Records contained in a dataset –
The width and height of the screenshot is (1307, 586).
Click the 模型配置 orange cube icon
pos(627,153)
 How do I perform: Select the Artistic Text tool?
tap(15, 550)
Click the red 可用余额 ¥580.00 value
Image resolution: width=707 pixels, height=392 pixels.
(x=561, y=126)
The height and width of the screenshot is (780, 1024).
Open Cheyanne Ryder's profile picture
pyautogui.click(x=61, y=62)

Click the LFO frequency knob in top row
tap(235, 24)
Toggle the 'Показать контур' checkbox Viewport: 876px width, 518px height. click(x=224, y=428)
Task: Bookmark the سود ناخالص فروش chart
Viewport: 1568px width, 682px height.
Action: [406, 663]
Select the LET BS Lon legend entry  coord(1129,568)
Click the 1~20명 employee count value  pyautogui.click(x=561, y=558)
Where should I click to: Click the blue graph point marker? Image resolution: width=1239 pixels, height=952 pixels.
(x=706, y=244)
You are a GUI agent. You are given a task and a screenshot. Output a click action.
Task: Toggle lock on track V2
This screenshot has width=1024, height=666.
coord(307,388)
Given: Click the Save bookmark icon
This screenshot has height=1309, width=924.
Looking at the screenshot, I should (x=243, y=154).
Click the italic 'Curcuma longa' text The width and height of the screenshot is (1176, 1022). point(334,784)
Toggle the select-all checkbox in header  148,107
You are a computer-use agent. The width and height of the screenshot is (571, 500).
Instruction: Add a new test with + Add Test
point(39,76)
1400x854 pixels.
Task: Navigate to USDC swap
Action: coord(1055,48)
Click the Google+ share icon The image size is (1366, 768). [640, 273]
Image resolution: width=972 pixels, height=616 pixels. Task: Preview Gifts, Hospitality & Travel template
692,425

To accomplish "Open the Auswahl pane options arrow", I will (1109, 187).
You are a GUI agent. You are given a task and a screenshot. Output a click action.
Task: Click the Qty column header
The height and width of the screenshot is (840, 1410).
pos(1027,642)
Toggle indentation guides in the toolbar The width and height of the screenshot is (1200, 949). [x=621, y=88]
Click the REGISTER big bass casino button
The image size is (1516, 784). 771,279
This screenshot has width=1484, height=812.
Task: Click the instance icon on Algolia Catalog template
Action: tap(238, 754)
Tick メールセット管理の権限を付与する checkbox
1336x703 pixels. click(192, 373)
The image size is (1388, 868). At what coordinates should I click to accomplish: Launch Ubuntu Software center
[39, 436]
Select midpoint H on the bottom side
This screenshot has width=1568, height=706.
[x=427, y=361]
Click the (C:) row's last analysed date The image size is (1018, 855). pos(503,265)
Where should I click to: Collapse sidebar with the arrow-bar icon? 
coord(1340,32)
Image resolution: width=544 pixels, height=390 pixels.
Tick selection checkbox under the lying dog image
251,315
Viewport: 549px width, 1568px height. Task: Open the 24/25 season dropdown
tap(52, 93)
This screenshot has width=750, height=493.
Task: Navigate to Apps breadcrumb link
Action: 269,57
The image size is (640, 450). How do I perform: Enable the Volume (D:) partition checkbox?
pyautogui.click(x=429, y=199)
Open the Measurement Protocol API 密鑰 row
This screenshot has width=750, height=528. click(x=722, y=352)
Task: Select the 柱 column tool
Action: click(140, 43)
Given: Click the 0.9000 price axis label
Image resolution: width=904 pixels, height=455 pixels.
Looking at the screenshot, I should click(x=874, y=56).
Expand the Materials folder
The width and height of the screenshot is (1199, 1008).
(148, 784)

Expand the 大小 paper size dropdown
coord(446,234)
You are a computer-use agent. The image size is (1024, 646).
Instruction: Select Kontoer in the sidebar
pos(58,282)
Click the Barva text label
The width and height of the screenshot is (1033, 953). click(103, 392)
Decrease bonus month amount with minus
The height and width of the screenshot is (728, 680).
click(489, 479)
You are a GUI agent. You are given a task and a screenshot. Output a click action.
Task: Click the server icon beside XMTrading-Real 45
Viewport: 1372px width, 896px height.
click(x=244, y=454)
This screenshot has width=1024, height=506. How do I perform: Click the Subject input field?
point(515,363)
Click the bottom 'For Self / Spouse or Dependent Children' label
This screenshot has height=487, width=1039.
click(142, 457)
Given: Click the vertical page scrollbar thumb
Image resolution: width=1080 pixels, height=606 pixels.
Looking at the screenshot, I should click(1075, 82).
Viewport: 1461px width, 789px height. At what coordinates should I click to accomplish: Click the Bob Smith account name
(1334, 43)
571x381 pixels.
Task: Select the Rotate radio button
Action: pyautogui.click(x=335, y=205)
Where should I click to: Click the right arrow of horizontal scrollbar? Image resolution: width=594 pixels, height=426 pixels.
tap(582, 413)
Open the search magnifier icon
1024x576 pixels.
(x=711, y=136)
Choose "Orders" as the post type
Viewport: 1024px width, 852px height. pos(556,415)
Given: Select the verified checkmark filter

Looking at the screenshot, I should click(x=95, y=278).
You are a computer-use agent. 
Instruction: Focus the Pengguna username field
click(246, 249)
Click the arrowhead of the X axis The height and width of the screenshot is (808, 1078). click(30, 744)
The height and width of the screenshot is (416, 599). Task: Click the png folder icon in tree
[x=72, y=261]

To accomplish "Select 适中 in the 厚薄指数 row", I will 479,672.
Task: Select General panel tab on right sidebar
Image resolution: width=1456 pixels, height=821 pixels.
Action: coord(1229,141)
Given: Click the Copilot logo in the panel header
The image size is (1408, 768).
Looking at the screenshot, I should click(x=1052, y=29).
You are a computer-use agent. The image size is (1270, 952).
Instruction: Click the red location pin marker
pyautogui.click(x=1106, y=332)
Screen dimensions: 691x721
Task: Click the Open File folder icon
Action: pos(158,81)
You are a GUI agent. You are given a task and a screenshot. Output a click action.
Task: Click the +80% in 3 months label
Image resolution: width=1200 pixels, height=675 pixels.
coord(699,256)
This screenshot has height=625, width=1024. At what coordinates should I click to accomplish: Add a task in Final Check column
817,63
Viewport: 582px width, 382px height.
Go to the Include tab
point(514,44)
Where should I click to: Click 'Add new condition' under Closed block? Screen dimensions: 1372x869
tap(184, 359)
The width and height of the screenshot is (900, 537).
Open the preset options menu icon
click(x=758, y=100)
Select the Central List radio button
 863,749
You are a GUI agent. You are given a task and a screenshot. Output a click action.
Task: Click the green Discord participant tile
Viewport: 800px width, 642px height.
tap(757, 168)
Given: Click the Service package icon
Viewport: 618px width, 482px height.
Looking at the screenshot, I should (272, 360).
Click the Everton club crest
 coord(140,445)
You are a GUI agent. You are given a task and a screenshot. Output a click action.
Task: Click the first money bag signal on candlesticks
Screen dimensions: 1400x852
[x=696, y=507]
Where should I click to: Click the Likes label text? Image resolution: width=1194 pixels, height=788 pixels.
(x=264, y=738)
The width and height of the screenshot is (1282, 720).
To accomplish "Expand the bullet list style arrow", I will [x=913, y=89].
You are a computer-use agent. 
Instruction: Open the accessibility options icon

Task to carry out – Reproduce the entries so that each line reads exactly as it did before.

Written answer –
The width and height of the screenshot is (1307, 586).
Click the 模型配置 orange cube icon
pos(627,153)
 How do I perform: Select the Artistic Text tool?
tap(15, 550)
Click the red 可用余额 ¥580.00 value
Image resolution: width=707 pixels, height=392 pixels.
(x=561, y=126)
The height and width of the screenshot is (780, 1024).
Open Cheyanne Ryder's profile picture
pyautogui.click(x=61, y=62)

Click the LFO frequency knob in top row
tap(235, 24)
Toggle the 'Показать контур' checkbox Viewport: 876px width, 518px height. click(x=224, y=428)
Task: Bookmark the سود ناخالص فروش chart
Viewport: 1568px width, 682px height.
Action: [406, 663]
Select the LET BS Lon legend entry  coord(1129,568)
Click the 1~20명 employee count value  pyautogui.click(x=561, y=558)
Where should I click to: Click the blue graph point marker? Image resolution: width=1239 pixels, height=952 pixels.
(x=706, y=244)
You are a GUI agent. You are given a task and a screenshot. Output a click action.
Task: Toggle lock on track V2
This screenshot has width=1024, height=666.
coord(307,388)
Given: Click the Save bookmark icon
This screenshot has height=1309, width=924.
Looking at the screenshot, I should (x=243, y=154).
Click the italic 'Curcuma longa' text The width and height of the screenshot is (1176, 1022). point(334,784)
Toggle the select-all checkbox in header  148,107
You are a computer-use agent. The width and height of the screenshot is (571, 500).
Instruction: Add a new test with + Add Test
point(39,76)
1400x854 pixels.
Task: Navigate to USDC swap
Action: coord(1055,48)
Click the Google+ share icon The image size is (1366, 768). [640, 273]
Image resolution: width=972 pixels, height=616 pixels. Task: Preview Gifts, Hospitality & Travel template
692,425

To accomplish "Open the Auswahl pane options arrow", I will (1109, 187).
You are a GUI agent. You are given a task and a screenshot. Output a click action.
Task: Click the Qty column header
The height and width of the screenshot is (840, 1410).
pos(1027,642)
Toggle indentation guides in the toolbar The width and height of the screenshot is (1200, 949). [x=621, y=88]
Click the REGISTER big bass casino button
The image size is (1516, 784). 771,279
This screenshot has width=1484, height=812.
Task: Click the instance icon on Algolia Catalog template
Action: tap(238, 754)
Tick メールセット管理の権限を付与する checkbox
1336x703 pixels. click(192, 373)
The image size is (1388, 868). At what coordinates should I click to accomplish: Launch Ubuntu Software center
[39, 436]
Select midpoint H on the bottom side
This screenshot has width=1568, height=706.
[x=427, y=361]
Click the (C:) row's last analysed date The image size is (1018, 855). pos(503,265)
Where should I click to: Collapse sidebar with the arrow-bar icon? 
coord(1340,32)
Image resolution: width=544 pixels, height=390 pixels.
Tick selection checkbox under the lying dog image
251,315
Viewport: 549px width, 1568px height. Task: Open the 24/25 season dropdown
tap(52, 93)
This screenshot has width=750, height=493.
Task: Navigate to Apps breadcrumb link
Action: 269,57
The image size is (640, 450). How do I perform: Enable the Volume (D:) partition checkbox?
pyautogui.click(x=429, y=199)
Open the Measurement Protocol API 密鑰 row
This screenshot has width=750, height=528. click(x=722, y=352)
Task: Select the 柱 column tool
Action: click(140, 43)
Given: Click the 0.9000 price axis label
Image resolution: width=904 pixels, height=455 pixels.
Looking at the screenshot, I should click(x=874, y=56).
Expand the Materials folder
The width and height of the screenshot is (1199, 1008).
(148, 784)

Expand the 大小 paper size dropdown
coord(446,234)
You are a computer-use agent. The image size is (1024, 646).
Instruction: Select Kontoer in the sidebar
pos(58,282)
Click the Barva text label
The width and height of the screenshot is (1033, 953). click(103, 392)
Decrease bonus month amount with minus
The height and width of the screenshot is (728, 680).
click(489, 479)
You are a GUI agent. You are given a task and a screenshot. Output a click action.
Task: Click the server icon beside XMTrading-Real 45
Viewport: 1372px width, 896px height.
click(x=244, y=454)
This screenshot has width=1024, height=506. How do I perform: Click the Subject input field?
point(515,363)
Click the bottom 'For Self / Spouse or Dependent Children' label
This screenshot has height=487, width=1039.
click(142, 457)
Given: Click the vertical page scrollbar thumb
Image resolution: width=1080 pixels, height=606 pixels.
Looking at the screenshot, I should click(1075, 82).
Viewport: 1461px width, 789px height. At what coordinates should I click to accomplish: Click the Bob Smith account name
(1334, 43)
571x381 pixels.
Task: Select the Rotate radio button
Action: pyautogui.click(x=335, y=205)
Where should I click to: Click the right arrow of horizontal scrollbar? Image resolution: width=594 pixels, height=426 pixels.
tap(582, 413)
Open the search magnifier icon
1024x576 pixels.
(x=711, y=136)
Choose "Orders" as the post type
Viewport: 1024px width, 852px height. pos(556,415)
Given: Select the verified checkmark filter

Looking at the screenshot, I should click(x=95, y=278).
You are a computer-use agent. 
Instruction: Focus the Pengguna username field
click(246, 249)
Click the arrowhead of the X axis The height and width of the screenshot is (808, 1078). click(30, 744)
The height and width of the screenshot is (416, 599). Task: Click the png folder icon in tree
[x=72, y=261]

To accomplish "Select 适中 in the 厚薄指数 row", I will 479,672.
Task: Select General panel tab on right sidebar
Image resolution: width=1456 pixels, height=821 pixels.
Action: coord(1229,141)
Given: Click the Copilot logo in the panel header
The image size is (1408, 768).
Looking at the screenshot, I should click(x=1052, y=29).
You are a computer-use agent. The image size is (1270, 952).
Instruction: Click the red location pin marker
pyautogui.click(x=1106, y=332)
Screen dimensions: 691x721
Task: Click the Open File folder icon
Action: pos(158,81)
You are a GUI agent. You are given a task and a screenshot. Output a click action.
Task: Click the +80% in 3 months label
Image resolution: width=1200 pixels, height=675 pixels.
coord(699,256)
This screenshot has height=625, width=1024. At what coordinates should I click to accomplish: Add a task in Final Check column
817,63
Viewport: 582px width, 382px height.
Go to the Include tab
point(514,44)
Where should I click to: Click 'Add new condition' under Closed block? Screen dimensions: 1372x869
tap(184, 359)
The width and height of the screenshot is (900, 537).
Open the preset options menu icon
click(x=758, y=100)
Select the Central List radio button
 863,749
You are a GUI agent. You are given a task and a screenshot. Output a click action.
Task: Click the green Discord participant tile
Viewport: 800px width, 642px height.
tap(757, 168)
Given: Click the Service package icon
Viewport: 618px width, 482px height.
Looking at the screenshot, I should (272, 360).
Click the Everton club crest
 coord(140,445)
You are a GUI agent. You are given a task and a screenshot. Output a click action.
Task: Click the first money bag signal on candlesticks
Screen dimensions: 1400x852
[x=696, y=507]
Where should I click to: Click the Likes label text? Image resolution: width=1194 pixels, height=788 pixels.
(x=264, y=738)
The width and height of the screenshot is (1282, 720).
To accomplish "Expand the bullet list style arrow", I will [x=913, y=89].
You are a computer-use agent. 
Instruction: Open the accessibility options icon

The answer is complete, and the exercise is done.